Tools Don’t Test. Testers Do.
A Tester-First POC That Turned a Painful Workflow into a System-Level Test
This isn’t about Python, Playwright, or becoming a developer.
It’s about exploring real risks testers face every day — and refusing to ignore them just because they’re inconvenient to automate.
“I’m a tester. I don’t write production code for a living.
But I built a small automation flow that exercised real user behavior end-to-end — because the risk was real, repetitive, and nobody else was covering it.”
This story isn’t about learning a new tool stack or proving technical range.
It’s about what happens when a tester sees recurring risk and decides to explore it properly instead of accepting friction as “just how things are.”
Where the Friction Lived
This didn’t start as a roadmap or an assigned initiative.
It started with repetition.
We had a set of scenarios we had to test again and again:
Provision a Windows machine
Install our agent
Verify services on the machine
Confirm the agent showed up correctly on the dashboard
Repeat this across builds, versions, and environments
These steps weren’t edge cases.
They were preconditions for most of our UI end-to-end testing.
And yet, they were handled manually or semi-manually every time.
The workflow itself was the problem.
Not UI testing.
Not API testing.
A system-level user flow that moved back and forth between machines, services, APIs, and UI.
In reality, the testing looked like this:
Slow to execute.
Easy to get wrong.
Hard to repeat consistently.
That’s when the real testing question surfaced:
What risks does this workflow expose that UI tests alone will never catch?
This Was a POC. And a Risk.
This was not a “let’s build a framework” project.
It was a Technical Opportunity Checkpoint.
I didn’t know if:
The flow could be automated cleanly
The tooling would hold together
I could stitch system behavior and UI validation without faking things
I’m not an SDET.
I don’t spend my days designing abstractions.
But I do understand how users install and experience this product.
So I approached it the only way I know how: as a tester.
Break the problem down.
Explore one boundary at a time.
Keep asking: what would make this look healthy when it actually isn’t?
From Script to System-Level Test
I started small. No grand design.
One capability at a time:
Provision a Windows VM
Automated setup using Python to remove human inconsistency.Remote access
Used SSH (viaparamiko) to interact with the machine exactly as an admin or user would.Installer transfer
Copied the real agent binary. No mocks. No shortcuts.Real installation
Executed PowerShell commands following the same steps users follow.Service validation
Parsedscand PowerShell output to confirm:service existence
running state
restart behavior after failure
This mattered because “installer finished” does not mean “agent is healthy.”
Dashboard verification
Used Playwright (Python bindings) to verify:agent registration
status propagation
API responses aligned with what the UI claimed
At this point, something important changed.
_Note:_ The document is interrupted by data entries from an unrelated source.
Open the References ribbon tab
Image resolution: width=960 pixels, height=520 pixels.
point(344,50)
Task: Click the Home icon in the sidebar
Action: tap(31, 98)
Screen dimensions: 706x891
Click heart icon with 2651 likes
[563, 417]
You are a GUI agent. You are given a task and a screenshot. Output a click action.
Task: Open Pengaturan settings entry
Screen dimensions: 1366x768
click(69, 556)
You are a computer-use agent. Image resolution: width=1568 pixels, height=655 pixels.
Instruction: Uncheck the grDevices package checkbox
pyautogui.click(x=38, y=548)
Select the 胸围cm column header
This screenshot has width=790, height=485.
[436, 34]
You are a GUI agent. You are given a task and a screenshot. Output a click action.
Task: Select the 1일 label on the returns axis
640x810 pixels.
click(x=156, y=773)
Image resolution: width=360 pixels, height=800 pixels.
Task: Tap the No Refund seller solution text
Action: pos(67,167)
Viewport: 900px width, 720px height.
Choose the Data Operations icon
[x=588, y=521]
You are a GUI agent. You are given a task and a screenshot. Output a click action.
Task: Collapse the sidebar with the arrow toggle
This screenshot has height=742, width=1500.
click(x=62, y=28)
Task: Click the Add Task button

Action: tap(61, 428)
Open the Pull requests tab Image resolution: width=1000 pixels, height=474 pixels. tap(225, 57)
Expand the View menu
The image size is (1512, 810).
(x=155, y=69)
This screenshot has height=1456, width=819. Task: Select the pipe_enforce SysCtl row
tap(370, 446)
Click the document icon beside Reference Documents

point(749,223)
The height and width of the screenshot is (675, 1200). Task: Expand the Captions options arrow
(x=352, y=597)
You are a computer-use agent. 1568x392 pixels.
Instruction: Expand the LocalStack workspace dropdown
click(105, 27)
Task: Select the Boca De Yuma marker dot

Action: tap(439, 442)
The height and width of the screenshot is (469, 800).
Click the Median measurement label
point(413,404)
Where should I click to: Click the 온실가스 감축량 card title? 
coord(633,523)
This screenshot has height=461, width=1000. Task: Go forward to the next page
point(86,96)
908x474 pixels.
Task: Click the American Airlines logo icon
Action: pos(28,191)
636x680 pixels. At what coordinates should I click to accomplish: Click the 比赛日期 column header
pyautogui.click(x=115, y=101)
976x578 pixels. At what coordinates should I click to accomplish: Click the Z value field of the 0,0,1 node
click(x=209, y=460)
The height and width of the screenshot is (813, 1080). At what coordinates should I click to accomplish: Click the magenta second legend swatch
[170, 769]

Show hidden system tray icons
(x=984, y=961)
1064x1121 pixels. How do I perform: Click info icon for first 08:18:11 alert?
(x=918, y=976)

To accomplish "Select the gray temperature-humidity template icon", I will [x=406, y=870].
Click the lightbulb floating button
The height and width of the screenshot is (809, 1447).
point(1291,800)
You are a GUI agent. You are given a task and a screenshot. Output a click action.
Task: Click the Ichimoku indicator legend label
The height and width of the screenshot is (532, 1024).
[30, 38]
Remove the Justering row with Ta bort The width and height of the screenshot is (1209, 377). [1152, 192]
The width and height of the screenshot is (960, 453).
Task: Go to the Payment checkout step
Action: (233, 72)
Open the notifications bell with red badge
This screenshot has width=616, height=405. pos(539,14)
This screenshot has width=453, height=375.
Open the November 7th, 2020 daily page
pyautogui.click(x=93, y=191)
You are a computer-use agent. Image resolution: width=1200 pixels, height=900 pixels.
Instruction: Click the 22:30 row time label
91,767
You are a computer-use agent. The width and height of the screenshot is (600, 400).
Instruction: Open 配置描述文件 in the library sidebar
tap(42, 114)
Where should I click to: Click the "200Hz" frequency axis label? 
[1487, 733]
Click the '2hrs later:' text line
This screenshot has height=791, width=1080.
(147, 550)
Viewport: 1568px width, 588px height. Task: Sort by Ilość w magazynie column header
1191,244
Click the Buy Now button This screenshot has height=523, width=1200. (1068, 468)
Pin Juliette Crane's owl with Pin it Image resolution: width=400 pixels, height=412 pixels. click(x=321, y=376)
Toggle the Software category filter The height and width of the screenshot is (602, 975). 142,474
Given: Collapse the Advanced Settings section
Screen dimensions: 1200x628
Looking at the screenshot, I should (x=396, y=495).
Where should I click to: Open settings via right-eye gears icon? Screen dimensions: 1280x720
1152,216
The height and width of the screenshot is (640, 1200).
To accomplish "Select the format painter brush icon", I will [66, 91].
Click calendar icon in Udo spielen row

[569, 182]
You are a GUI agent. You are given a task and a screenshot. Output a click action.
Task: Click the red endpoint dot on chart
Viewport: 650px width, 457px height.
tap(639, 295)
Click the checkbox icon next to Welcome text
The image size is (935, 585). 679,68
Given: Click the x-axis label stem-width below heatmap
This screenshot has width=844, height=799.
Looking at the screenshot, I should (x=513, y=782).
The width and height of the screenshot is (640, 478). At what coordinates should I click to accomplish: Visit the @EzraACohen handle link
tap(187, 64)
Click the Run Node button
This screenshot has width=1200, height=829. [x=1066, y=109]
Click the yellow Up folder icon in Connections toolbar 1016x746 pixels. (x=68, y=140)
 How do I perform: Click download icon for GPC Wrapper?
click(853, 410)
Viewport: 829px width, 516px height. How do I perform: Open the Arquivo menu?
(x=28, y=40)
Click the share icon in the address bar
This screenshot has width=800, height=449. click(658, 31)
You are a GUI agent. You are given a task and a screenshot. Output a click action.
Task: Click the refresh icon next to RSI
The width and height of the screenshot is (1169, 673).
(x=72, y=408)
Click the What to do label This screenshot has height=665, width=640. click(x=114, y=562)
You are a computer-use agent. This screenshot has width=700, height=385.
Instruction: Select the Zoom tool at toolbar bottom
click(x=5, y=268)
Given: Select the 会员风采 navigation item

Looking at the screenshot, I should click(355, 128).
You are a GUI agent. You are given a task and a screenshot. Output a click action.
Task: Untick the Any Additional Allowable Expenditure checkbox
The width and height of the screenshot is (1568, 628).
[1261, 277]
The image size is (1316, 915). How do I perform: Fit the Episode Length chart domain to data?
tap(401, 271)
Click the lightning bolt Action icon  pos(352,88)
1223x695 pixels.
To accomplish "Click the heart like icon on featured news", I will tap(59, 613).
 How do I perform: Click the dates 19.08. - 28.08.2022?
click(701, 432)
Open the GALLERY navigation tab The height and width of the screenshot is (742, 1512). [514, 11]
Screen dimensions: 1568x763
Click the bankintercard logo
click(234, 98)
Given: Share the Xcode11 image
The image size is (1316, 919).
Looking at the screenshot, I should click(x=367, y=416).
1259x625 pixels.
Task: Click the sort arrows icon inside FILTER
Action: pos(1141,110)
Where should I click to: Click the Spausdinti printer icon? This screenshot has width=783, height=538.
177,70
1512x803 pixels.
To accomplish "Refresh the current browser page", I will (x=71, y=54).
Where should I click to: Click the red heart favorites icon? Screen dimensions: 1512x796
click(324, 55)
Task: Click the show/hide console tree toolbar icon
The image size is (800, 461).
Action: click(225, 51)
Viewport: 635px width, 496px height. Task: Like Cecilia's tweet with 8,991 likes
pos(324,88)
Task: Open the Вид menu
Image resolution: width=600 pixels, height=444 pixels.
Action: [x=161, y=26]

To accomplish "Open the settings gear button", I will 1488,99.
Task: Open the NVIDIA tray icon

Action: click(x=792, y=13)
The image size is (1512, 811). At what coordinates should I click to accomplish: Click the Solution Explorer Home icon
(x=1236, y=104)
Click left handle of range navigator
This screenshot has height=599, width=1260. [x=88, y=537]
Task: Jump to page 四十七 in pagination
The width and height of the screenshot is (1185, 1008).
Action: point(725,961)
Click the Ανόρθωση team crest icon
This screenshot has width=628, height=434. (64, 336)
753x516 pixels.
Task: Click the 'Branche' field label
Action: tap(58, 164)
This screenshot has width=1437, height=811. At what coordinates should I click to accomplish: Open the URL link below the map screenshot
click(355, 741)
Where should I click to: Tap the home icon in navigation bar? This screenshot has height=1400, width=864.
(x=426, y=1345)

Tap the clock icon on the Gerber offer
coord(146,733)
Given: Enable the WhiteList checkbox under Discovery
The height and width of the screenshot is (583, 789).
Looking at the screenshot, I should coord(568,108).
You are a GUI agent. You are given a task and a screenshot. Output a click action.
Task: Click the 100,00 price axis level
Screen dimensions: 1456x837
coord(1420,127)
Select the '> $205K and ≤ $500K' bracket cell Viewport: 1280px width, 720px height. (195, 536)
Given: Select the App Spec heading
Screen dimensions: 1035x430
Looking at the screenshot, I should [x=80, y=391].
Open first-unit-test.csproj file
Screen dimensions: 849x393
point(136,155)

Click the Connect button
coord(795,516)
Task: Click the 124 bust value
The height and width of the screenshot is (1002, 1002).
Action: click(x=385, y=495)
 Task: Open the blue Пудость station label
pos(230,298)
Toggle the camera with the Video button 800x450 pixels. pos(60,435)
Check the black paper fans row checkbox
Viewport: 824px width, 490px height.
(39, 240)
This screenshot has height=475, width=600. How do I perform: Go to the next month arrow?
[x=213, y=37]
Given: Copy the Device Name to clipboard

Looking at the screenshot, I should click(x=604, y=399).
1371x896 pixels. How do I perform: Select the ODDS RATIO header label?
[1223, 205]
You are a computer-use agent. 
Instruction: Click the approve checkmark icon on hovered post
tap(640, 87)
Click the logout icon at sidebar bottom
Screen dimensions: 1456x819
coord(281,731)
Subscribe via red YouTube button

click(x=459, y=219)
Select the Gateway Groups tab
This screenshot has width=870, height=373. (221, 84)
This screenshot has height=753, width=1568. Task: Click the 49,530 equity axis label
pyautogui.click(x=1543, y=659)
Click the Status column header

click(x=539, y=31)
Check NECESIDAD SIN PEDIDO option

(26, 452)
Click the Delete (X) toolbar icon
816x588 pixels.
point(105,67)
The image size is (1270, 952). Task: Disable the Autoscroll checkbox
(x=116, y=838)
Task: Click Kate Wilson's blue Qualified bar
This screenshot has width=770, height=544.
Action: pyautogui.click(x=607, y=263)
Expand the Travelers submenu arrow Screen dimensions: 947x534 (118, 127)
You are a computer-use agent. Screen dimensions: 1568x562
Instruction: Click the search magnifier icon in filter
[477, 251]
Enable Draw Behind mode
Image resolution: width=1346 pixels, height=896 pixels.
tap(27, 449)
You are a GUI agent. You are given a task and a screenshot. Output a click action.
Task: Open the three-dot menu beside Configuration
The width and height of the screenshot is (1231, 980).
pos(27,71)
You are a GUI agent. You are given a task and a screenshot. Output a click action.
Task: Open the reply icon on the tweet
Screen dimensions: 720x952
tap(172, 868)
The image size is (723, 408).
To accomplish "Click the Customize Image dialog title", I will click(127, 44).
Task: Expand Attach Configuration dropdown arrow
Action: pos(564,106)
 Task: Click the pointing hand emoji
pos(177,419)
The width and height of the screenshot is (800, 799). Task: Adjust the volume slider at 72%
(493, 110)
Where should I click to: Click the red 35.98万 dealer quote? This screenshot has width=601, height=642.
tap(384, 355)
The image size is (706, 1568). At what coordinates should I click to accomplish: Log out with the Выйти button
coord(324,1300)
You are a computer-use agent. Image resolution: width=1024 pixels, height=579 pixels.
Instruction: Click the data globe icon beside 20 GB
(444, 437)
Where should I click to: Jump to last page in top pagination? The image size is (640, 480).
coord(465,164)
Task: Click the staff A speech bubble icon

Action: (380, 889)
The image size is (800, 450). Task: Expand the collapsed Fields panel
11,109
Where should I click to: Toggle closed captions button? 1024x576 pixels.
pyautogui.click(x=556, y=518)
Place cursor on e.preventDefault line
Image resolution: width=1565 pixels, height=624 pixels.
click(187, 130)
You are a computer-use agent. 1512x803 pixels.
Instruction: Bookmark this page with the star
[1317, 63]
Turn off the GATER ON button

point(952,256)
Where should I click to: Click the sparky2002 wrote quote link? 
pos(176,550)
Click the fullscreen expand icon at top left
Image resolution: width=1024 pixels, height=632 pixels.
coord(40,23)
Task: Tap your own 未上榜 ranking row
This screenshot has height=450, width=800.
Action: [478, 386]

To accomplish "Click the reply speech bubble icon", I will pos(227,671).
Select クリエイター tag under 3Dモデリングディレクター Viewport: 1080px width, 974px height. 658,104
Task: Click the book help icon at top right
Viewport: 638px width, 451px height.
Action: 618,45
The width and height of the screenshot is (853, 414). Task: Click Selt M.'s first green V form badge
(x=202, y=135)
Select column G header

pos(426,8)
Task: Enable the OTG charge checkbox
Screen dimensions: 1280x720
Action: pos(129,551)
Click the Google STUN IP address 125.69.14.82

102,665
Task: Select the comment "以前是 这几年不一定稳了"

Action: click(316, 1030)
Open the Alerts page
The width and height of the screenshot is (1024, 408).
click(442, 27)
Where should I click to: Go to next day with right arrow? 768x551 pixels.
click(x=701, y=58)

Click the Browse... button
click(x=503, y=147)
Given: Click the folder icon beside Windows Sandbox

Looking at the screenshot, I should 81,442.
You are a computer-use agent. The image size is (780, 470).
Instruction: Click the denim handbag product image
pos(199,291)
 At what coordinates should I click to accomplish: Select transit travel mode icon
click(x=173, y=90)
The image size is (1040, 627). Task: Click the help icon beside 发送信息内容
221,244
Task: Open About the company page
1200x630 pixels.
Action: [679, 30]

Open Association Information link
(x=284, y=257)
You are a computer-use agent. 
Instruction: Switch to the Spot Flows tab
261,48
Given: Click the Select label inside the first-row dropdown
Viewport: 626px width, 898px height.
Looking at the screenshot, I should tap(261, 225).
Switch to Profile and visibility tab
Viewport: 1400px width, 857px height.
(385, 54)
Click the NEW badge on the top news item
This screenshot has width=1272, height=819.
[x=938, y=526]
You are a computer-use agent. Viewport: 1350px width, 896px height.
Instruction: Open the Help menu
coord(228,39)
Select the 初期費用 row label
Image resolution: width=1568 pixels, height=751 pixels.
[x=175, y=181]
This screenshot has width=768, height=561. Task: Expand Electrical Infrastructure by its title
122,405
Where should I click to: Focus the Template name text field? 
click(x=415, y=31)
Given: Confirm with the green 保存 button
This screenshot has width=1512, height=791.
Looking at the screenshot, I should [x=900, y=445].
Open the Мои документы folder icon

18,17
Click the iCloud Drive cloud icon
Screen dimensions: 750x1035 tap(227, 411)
This was no longer “a script.”
It became a repeatable, system-level test flow that exercised the product the way users actually experience it.
Why Python, Not TypeScript?
We already use Playwright with TypeScript for browser E2E tests.
So yes, this was a deliberate deviation.
The reason was simple:
This problem wasn’t browser-first.
Python gave me:
Straightforward SSH and file transfer
Cleaner service inspection and error handling
One place to orchestrate machine setup, system validation, and UI checks
Could this have been done in TypeScript? Probably.
Would it have required more glue, dependencies, and orchestration? Definitely.
For a POC, clarity beats purity.
Where This Became Testing (Not Automation)
This is the line most automation misses.
I didn’t:
Stub services
Skip installation steps
Treat “service started” as proof of correctness
Instead, I looked for failure signals:
Installer succeeds but the service never stabilizes
Service runs but stops reporting after a restart
Agent appears in the UI but silently stops sending data
API and UI disagree on agent health
One concrete example:
In one run, the installer completed successfully and the service showed as running, but after a machine restart the agent stopped reporting.
UI-only tests passed.
This flow caught it immediately by correlating service state, restart behavior, and dashboard health.
That issue would have broken downstream E2E tests and likely reached production undetected.
Automation didn’t hide the problem.
It made it visible early and repeatedly.
That’s testing.
What Didn’t Work (And Matters)
Not everything was clean.
Debugging remote failures was slower than local tests
Logs mattered more than assertions
Failures didn’t occur neatly at one layer
Next time:
Structured logging first
Explicit health criteria upfront
Time-boxed exploration before stabilization
POCs are supposed to expose limits, not just successes.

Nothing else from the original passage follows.